The Armenian-Georgian war for Javakhk started on December 5, 1918 and was stopped after British interference on December 31. An agreement signed in Tbilisi in January 1919 stated that the northern part of Borchalinsky region was part of Georgia, while the southern segment was to be part of Armenia, while Lori (Northern Armenia) and Zangezur (Southern Armenia) were dedicated a "neutral zone" and fell under British control.

The issue of which state would have jurisdiction over Javakhk was again raised after the imposition of Soviet Rule in the early 1920s. The overwhelming majority of the province supported joining Armenia. A final decision was taken at the plenary session of the Caucasus Bureau and was forwarded for consideration to the Georgian Communist Party’s Central Committee, which decreed that "taking into account Akhalkalak’s [province containing Javakhk] political and economic ties with Tbilisi, the proposals of our Armenian comrades is unacceptable."

After the end of World War I, Armenia and Turkey signed the Treaty of Sevres which committed the two countries to Woodrow Wilson’s proposed borders with Turkey, Georgia and Azerbaijan. According to the treaty, Armenia was awarded the Armenian-inhabited Ottoman and Transcaucasian regions, thus bringing its territory to 110,000 kilometers.

Based on Wilson’s decision, which has been notarized by the official state seal of the United States, Armenia’s jurisdiction spreads over the provinces of Van, Bitlis, Erzrum and Trabizon. This decision, echoed by the Treaty of Sevres, is still valid and has the power of law, mandatory for execution by the said country, according to Papyan.

During a conference last week, Papyan explained that the Baku-Tbilisi-Kars Railroad, which will connect Turkey, Georgia and Azerbaija and isolate Armenia, is illegal in the context of international law.

Turkey, Azerbaijan and Georgia have launched a railway project between the three countries, building on links forged by gas and oil pipelines. At a railway station in the eastern Turkish border town of Kars (a historic Armenian town) last week, the presidents of the three countries held a ground-breaking ceremony for the 290 million lira ($241.06 million) Turkish section of the railway, which circumvents Armenia. The three are linked by the BP-led Baku-Ceyhan oil pipeline and the Baku-Tbilisi-Erzurum gas line but trade links between Turkey and the Caucasus region are limited.

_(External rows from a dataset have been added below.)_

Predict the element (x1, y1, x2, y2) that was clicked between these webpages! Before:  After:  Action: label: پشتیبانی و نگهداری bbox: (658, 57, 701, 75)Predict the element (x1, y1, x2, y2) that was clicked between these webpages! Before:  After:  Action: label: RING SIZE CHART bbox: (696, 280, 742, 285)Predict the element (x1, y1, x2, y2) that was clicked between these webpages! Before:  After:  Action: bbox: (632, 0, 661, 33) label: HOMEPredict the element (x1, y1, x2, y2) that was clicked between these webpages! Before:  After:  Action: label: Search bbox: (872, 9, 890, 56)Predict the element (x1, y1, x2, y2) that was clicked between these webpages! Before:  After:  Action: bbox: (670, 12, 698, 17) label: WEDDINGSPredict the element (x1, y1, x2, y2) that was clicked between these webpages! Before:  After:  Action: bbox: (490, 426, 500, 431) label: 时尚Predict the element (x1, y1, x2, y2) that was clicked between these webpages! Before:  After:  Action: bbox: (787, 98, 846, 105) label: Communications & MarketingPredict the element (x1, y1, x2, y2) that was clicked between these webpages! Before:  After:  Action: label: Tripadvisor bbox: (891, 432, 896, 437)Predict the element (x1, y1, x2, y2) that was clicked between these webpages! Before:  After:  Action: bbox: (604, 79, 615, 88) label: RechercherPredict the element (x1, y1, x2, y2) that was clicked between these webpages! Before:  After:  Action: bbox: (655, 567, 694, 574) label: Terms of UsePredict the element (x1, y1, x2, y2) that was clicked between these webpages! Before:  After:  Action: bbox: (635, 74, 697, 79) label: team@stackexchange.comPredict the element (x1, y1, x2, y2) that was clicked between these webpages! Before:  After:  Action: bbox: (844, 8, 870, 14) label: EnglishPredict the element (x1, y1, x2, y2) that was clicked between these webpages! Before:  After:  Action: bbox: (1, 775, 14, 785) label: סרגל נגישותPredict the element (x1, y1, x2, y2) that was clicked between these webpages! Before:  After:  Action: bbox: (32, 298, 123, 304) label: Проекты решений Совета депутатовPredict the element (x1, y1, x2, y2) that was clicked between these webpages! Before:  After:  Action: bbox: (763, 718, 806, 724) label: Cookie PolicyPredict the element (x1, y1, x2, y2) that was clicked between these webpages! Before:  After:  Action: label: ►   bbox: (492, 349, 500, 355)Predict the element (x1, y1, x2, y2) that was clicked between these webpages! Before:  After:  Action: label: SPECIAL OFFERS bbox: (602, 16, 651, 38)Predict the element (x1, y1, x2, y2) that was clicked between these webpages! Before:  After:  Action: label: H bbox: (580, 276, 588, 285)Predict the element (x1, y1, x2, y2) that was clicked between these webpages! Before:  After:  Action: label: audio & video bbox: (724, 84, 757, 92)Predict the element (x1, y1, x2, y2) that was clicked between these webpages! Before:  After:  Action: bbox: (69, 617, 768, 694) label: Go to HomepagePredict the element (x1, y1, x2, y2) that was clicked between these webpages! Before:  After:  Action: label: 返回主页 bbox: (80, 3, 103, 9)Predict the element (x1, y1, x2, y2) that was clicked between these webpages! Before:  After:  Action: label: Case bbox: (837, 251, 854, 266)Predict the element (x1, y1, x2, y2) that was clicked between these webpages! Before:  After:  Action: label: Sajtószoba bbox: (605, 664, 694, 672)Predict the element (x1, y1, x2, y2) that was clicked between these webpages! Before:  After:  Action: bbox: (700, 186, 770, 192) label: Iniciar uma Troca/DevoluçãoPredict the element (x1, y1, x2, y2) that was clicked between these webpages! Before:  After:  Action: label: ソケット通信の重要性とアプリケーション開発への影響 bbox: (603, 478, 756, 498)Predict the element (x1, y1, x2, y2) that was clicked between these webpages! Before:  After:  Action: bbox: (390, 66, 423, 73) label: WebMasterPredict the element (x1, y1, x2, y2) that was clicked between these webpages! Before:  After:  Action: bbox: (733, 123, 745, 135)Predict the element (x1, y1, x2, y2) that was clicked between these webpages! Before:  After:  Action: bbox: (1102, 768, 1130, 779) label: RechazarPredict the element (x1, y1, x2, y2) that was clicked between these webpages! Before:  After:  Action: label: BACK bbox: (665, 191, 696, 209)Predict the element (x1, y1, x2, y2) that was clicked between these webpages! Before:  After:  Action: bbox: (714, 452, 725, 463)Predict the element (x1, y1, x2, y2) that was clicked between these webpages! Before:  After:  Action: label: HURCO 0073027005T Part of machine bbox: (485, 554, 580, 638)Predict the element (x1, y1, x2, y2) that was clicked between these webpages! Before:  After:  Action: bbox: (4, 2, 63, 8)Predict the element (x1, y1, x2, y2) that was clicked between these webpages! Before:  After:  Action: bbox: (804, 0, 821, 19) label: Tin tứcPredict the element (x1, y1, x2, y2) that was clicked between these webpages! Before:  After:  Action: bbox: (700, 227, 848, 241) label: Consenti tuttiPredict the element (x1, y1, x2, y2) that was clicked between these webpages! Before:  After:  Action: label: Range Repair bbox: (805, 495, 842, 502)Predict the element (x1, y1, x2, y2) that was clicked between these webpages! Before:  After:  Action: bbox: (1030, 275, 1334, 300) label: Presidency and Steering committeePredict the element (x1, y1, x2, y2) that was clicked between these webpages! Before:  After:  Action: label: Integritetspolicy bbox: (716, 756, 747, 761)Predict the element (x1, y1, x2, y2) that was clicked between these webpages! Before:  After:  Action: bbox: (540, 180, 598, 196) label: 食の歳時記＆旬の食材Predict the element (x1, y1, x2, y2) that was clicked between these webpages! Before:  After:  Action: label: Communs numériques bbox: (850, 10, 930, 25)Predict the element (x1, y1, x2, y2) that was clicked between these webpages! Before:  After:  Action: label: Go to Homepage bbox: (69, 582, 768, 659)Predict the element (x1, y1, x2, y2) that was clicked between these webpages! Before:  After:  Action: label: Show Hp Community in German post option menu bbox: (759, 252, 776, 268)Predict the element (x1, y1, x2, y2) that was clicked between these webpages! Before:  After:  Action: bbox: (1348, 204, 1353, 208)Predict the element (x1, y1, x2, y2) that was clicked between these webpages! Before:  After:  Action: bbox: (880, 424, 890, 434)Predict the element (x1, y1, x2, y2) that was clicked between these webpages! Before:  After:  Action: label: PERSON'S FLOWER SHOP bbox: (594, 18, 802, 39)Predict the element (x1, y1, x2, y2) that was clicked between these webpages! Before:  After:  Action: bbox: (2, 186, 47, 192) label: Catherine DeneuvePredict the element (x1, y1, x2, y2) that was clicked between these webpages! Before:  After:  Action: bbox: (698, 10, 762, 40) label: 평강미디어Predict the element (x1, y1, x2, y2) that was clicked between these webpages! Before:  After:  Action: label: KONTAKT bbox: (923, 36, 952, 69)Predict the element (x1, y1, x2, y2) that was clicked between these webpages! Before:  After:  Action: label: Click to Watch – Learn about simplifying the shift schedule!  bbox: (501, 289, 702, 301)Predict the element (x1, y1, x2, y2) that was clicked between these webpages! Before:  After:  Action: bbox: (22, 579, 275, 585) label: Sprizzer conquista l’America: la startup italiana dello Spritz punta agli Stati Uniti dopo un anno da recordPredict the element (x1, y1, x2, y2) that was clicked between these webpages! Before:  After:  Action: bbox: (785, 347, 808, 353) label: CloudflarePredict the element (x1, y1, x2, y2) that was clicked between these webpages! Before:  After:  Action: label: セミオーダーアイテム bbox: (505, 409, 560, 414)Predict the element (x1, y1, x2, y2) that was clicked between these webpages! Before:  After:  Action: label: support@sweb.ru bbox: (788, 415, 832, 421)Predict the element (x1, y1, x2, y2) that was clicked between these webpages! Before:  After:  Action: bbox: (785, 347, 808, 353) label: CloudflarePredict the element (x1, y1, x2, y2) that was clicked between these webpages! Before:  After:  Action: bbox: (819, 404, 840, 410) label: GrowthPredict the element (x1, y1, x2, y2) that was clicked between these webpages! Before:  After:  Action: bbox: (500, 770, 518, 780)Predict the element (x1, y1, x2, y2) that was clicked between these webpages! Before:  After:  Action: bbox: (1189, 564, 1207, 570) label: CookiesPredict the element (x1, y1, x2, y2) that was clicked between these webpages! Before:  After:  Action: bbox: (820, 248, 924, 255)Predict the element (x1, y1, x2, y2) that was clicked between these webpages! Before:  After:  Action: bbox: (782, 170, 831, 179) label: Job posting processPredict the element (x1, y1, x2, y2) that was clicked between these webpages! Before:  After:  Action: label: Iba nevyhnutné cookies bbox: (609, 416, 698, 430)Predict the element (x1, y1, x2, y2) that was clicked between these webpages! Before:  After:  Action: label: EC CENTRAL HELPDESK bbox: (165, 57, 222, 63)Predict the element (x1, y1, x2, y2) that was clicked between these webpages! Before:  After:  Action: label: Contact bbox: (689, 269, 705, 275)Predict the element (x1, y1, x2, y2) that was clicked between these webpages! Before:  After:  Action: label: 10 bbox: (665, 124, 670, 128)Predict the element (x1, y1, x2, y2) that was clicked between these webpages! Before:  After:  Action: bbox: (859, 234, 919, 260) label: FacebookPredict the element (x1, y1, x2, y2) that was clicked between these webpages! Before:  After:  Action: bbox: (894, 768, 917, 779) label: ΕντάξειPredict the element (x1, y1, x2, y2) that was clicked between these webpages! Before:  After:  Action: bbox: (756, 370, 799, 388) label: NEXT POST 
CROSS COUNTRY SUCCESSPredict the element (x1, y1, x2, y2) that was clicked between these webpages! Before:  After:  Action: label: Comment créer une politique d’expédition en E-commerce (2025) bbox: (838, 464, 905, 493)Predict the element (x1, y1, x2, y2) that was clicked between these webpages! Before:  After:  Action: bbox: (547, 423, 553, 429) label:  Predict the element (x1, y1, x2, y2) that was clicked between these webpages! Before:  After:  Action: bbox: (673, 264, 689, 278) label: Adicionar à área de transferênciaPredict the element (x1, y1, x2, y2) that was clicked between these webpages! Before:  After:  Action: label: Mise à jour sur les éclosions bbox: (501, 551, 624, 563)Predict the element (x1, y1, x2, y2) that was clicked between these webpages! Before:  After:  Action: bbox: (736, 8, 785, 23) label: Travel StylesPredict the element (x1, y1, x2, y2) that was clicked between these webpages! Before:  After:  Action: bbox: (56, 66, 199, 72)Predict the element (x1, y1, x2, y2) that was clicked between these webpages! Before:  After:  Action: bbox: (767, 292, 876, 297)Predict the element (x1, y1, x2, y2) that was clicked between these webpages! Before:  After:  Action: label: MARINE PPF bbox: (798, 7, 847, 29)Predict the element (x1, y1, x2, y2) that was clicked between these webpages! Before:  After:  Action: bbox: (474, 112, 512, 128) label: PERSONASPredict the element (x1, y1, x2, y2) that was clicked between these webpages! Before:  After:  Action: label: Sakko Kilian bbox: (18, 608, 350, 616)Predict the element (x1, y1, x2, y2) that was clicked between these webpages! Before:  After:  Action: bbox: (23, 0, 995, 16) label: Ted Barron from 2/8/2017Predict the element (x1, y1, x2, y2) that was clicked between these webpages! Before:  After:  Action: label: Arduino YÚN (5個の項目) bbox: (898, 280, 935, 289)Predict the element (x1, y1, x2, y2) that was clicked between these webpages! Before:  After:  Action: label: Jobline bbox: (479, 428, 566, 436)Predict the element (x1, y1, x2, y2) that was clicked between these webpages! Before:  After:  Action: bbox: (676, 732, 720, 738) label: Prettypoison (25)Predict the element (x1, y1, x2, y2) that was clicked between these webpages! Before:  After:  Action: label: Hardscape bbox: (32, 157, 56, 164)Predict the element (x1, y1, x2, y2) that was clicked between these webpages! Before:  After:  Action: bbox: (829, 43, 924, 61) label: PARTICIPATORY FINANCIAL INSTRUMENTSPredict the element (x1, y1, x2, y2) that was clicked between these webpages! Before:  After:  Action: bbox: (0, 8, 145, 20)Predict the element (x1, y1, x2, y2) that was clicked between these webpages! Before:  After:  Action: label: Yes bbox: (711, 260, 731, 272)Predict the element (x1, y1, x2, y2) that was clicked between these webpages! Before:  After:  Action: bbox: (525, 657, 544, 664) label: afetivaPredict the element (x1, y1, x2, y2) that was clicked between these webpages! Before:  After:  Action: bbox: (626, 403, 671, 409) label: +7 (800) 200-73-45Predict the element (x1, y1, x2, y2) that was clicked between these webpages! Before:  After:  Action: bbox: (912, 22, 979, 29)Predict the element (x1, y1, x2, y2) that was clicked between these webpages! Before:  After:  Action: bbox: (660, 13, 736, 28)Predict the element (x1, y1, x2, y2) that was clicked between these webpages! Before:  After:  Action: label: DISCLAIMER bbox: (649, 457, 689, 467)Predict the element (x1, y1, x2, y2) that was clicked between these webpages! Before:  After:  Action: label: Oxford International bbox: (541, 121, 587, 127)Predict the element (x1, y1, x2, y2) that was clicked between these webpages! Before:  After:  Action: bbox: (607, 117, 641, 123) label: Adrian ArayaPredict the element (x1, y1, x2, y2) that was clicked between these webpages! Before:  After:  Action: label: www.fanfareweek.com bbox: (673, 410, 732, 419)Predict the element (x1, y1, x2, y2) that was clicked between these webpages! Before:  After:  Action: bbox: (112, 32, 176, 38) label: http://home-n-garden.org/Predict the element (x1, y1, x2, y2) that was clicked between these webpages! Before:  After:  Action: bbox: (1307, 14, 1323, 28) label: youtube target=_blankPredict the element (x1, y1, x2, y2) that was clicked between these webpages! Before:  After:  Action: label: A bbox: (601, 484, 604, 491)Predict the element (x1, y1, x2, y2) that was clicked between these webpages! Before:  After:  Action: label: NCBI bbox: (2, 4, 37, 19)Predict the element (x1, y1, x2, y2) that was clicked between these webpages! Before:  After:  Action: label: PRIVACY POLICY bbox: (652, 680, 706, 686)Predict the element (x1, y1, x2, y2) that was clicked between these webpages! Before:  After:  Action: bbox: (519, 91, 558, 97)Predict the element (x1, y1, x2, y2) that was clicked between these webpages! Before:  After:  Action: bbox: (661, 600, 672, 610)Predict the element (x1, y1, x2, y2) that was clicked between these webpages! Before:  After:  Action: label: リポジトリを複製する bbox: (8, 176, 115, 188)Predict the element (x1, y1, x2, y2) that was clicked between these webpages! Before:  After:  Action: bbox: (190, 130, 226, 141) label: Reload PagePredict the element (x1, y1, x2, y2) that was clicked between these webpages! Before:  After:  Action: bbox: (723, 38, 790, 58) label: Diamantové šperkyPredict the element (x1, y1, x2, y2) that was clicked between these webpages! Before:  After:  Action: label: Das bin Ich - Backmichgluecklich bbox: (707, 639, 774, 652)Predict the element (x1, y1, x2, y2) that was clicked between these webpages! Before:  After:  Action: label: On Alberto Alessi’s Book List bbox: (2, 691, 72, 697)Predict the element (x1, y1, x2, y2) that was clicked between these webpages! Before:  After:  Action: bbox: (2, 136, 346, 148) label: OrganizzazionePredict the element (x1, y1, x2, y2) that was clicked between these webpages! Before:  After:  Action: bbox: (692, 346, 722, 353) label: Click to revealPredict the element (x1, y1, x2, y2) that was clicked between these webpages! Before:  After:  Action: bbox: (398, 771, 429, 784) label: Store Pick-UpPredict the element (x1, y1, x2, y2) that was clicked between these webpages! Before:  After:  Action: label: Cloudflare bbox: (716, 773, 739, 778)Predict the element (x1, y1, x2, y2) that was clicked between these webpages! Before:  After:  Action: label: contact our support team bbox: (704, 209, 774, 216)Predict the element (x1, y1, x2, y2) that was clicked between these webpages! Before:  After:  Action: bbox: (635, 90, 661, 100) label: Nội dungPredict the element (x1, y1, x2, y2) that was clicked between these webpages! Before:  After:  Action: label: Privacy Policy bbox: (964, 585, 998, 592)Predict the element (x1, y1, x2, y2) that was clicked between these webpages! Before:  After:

Both pipelines traverse historic Armenian territory and earn Turkey considerable shares in transit fees. The railroad will similarly pass through occupied Armenian territory.

According to Papyan, the Republic of Armenia, as the legal successor to the first Armenian Republic, can challenge the legality of the projects, as they traverse territory legally awarded to Armenia by the Treaty of Sevres in 1920.

He explained that the construction of the Baku-Tbilisi-Ceyhan pipeline and Baku-Tbilisi-Kars Railroad is illegal without Armenia’s participation, adding that Armenia has the right to demand transit fees for the sections of the railroad and pipeline that traverse its territories currently occupied by Turkey.